Optimisation fiscale avec le PER
Le Plan Épargne Retraite (PER), en cas de décès, permet aux héritiers de bénéficier d'abattements fiscaux intéressants. Grâce à la clause bénéficiaire intégrée au contrat, vous avez la possibilité de désigner directement vos héritiers.
Lorsque le décès survient avant l'âge de 70 ans, un abattement de 152 500 euros par bénéficiaire est appliqué. Les montants supérieurs à cet abattement sont assujettis à une taxation de 20% jusqu'à 700 000 euros et 31,25% au-delà. Cette règle fait que la transmission du PER se fait « hors succession ».
Aujourd'hui, si le décès a lieu après 70 ans, l'abattement se fixe à 30 500 euros. Cet abattement est réparti entre tous les bénéficiaires, et il peut également jouer un rôle sur d'autres contrats d'assurance-vie si des versements ont été effectués après cet âge. Au-delà de cet abattement, les montants restants sont soumis aux droits de succession classique.
Le PER : un outil pour la transmission de patrimoine
Pour illustrer le fonctionnement du PER lors d'une succession, prenons l'exemple d'Olivier, âgé de 45 ans, qui reçoit 30 000 euros en héritage. Décidant de placer cette somme pour sa retraite, il ouvre un PER individuel et y verse l'intégralité de l'héritage. Grâce à cela, il a la possibilité de maximiser son épargne et de profiter d'un avantage fiscal, économisant ainsi 9 000 euros sur ses impôts.
En n'effectuant plus de versements par la suite et en profitant d'un rendement annuel de 4%, Olivier voit son PER atteindre 65 734 euros à 65 ans. À cet instant, il pourra choisir de débloquer une partie de son épargne sous forme de capital fractionné, retirant chaque année 3 000 euros, ce qui lui permettra de compléter ses revenus.

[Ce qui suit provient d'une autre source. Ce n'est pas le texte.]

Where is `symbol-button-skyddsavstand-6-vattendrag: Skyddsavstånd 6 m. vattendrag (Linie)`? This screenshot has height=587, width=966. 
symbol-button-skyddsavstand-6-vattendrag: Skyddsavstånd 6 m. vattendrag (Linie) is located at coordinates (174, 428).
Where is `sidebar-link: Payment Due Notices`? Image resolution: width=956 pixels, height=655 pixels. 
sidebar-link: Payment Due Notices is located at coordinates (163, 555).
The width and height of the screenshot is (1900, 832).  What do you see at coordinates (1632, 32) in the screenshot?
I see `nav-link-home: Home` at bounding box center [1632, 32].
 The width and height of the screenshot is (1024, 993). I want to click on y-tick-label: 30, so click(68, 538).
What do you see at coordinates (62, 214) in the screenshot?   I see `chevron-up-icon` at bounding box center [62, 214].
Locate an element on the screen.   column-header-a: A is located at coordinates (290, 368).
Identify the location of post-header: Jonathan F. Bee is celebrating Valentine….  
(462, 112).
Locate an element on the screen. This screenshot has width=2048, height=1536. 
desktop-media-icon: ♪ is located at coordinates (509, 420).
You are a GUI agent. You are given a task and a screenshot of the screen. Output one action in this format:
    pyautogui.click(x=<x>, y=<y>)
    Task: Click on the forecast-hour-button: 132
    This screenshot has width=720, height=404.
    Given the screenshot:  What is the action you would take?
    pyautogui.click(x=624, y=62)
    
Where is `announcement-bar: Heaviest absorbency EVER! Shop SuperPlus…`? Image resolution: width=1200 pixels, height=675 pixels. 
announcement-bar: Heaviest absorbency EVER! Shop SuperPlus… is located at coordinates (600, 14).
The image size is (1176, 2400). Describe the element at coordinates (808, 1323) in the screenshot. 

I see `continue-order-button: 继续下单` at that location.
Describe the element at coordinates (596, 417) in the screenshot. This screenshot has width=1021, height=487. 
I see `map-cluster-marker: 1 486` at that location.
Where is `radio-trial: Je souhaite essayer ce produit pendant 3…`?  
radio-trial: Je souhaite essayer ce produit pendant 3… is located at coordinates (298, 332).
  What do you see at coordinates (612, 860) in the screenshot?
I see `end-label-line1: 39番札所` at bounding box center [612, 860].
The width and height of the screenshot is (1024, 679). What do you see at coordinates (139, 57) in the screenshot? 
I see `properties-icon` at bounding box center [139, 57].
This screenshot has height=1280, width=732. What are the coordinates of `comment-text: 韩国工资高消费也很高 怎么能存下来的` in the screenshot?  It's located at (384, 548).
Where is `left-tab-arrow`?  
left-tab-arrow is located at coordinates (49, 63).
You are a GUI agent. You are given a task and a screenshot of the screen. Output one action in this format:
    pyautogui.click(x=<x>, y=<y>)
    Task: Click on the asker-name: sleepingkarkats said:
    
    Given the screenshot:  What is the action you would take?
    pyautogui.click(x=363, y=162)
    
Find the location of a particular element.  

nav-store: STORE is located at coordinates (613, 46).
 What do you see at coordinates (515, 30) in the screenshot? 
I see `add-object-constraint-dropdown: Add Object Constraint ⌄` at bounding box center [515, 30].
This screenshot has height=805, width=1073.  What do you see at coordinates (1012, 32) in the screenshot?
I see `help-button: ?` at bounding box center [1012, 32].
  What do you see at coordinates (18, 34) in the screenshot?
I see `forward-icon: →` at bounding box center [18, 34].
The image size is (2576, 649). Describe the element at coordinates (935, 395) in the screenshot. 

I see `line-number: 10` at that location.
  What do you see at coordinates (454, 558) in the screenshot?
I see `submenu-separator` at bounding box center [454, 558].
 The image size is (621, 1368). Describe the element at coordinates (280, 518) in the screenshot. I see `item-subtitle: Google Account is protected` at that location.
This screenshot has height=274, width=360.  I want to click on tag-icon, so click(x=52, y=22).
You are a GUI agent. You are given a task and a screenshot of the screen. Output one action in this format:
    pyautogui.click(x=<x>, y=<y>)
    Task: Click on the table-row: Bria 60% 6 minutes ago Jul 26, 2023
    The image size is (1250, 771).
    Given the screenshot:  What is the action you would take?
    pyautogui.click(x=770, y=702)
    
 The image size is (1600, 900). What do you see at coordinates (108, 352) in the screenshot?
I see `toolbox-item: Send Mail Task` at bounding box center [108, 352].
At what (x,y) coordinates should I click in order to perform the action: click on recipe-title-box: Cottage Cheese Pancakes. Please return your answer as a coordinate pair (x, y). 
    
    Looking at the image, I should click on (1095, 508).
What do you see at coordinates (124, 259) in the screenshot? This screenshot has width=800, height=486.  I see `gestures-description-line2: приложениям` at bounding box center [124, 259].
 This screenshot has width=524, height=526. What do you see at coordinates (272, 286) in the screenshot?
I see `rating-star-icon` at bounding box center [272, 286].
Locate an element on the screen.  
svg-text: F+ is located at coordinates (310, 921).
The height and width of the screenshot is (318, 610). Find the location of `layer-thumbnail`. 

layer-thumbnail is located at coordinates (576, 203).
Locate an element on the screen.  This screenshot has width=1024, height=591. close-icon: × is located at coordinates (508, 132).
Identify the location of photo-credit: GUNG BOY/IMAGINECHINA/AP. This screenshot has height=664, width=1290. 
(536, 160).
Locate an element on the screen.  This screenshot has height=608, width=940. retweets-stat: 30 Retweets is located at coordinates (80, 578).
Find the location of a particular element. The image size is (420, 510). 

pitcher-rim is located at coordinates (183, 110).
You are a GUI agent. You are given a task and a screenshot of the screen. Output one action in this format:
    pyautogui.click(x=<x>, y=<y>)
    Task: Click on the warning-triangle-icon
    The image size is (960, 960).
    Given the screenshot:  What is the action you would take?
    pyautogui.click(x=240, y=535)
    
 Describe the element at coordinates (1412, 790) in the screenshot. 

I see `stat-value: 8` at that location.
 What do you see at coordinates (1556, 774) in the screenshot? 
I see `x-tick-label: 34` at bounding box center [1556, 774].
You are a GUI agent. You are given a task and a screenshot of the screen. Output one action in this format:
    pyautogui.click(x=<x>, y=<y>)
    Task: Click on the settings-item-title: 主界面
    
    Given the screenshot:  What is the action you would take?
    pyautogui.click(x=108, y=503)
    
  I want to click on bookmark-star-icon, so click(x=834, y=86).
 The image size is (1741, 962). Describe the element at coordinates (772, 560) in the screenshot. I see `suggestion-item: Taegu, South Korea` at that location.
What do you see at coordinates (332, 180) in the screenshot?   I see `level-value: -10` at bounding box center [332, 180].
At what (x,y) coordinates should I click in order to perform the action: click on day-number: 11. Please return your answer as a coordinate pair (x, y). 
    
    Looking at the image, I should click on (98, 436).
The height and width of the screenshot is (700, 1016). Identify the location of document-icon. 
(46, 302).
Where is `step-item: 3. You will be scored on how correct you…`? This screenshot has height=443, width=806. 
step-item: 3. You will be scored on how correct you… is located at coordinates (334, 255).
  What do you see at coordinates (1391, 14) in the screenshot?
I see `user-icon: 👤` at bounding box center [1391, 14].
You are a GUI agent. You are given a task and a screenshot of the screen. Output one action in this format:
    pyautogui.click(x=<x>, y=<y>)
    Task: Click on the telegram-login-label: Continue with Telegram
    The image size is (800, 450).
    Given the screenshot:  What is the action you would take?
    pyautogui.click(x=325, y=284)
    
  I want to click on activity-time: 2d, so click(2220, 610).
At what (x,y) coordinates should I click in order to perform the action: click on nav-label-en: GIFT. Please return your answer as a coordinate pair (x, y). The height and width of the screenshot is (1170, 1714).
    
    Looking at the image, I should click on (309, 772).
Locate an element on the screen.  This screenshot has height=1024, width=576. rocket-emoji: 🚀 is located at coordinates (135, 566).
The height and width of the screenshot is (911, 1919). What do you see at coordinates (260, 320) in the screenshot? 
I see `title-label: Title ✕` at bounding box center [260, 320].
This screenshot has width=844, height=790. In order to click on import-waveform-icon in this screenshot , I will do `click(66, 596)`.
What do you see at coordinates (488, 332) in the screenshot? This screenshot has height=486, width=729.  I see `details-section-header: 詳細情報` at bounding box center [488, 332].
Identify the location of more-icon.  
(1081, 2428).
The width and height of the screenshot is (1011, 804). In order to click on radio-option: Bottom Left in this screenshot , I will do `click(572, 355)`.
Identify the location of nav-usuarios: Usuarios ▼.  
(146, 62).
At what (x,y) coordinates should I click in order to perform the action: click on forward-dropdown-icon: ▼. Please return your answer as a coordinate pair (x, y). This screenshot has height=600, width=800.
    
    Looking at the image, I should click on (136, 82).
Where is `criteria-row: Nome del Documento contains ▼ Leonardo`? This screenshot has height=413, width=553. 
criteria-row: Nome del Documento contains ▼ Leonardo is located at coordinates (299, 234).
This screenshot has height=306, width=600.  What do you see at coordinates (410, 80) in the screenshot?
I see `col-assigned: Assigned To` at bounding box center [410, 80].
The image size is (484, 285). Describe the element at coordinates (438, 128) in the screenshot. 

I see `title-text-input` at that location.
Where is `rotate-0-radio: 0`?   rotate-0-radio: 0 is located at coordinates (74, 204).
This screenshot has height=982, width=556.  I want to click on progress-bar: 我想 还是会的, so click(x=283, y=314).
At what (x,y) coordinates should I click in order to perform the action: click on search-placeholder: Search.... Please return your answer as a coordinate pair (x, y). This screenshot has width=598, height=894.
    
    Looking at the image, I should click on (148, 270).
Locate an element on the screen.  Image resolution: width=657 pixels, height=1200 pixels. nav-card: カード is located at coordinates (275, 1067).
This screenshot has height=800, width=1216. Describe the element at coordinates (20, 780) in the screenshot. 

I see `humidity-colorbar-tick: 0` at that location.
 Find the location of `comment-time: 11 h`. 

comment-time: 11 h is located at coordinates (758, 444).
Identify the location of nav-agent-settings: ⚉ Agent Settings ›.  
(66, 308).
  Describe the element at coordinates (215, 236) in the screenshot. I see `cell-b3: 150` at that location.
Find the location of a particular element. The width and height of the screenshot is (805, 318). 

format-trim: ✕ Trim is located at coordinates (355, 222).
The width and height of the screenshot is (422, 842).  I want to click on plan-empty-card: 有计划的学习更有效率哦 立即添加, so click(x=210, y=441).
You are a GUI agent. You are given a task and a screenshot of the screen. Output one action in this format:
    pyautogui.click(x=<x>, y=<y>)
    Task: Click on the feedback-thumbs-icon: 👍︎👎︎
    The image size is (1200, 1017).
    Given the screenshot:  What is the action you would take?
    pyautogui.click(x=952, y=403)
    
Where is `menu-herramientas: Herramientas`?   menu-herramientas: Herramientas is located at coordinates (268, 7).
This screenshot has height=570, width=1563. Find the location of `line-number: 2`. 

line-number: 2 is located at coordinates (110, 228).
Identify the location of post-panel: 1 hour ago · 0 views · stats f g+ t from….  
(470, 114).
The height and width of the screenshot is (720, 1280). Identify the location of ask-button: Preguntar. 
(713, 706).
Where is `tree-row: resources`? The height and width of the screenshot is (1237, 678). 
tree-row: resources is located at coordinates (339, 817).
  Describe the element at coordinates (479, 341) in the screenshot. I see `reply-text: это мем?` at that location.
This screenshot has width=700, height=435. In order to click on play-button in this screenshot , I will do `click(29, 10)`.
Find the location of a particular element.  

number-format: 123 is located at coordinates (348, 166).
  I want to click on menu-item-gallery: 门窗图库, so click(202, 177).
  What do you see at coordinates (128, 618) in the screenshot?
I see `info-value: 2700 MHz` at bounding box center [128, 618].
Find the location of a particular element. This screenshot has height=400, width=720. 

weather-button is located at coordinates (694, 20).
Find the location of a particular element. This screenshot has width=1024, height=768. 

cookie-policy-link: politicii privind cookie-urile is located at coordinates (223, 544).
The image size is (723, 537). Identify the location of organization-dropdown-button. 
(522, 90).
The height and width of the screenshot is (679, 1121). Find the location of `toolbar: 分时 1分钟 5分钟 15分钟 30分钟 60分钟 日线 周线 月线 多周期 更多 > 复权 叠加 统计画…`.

Supposons qu'à 80 ans, Olivier décède. Après les années de retrait, il reste 27 542 euros sur son PER. Les fonds peuvent être transmis au conjoint survivant, exemptés d'impôts et de frais de succession, ou bien aux héritiers désignés au préalable. Dans cette configuration, si l'abattement de 30 500 euros n'est pas atteint par d'autres contrats, les héritiers bénéficieront d'une exonération d'impôt sur la succession ou d'un montant réduit, en fonction des sommes allouées.
Si Olivier décide de ne pas débloquer ses fonds lors de la retraite, son PER continuera de fructifier, atteignant 76 315 euros à son décès. Les règles de transmission demeurent les mêmes, et s'il désigne ses enfants comme bénéficiaires :
- 45 815 euros seront soumis au barème des droits de succession, après l'abattement. Chaque enfant bénéficiaire recevra 68 958 euros ou 35 382 euros s'il y en a deux.
- Si l'abattement est épuisé, un montant total de 76 315 euros sera taxé aux droits de succession, laissant 62 858 euros pour un enfant ou 32 332 euros pour deux.